交通事故などで頭部を強く打ち、側頭骨など頭蓋骨の一部が骨折すると脳を覆っている硬膜が破綻することがあります。その場合、脳の表面を流れている“脳脊髄液”が中耳や外耳に漏れ出し、耳から脳脊髄液が排出され、少量の出血と混ざった液体が見られるようになります。
耳からの出血は、耳掃除のときに力を入れすぎることで比較的よく起こる症状ではあります。しかし、中には前述のような思わぬ原因が隠れていることも少なくありません。そのため、放置できない症状でもあります。

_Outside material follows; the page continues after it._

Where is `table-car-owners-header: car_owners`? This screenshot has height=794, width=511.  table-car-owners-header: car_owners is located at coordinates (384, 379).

特に、耳の痛みや発熱などの症状を伴う場合、聴力の異常を感じた場合、血液とともに膿も出る場合、頭を打った後に症状が現れた場合などはできるだけ早めに病院を受診するようにしましょう。
まず初めに受診するのは耳鼻咽喉科ですが、乳幼児や小児の場合はかかりつけの小児科に相談するのも選択肢の1つです。また頭部外傷後に発症した場合などは、脳脊髄液が血液とともに排出されている可能性もあるため、夜間や休日を問わず救急科または脳神経外科を受診しましょう。
病院を受診する際には、いつから症状があるのか、どのような性状の耳だれが出るのか、耳の痛みや発熱などの随伴症状があるかについて詳しく医師に伝えるようにしましょう。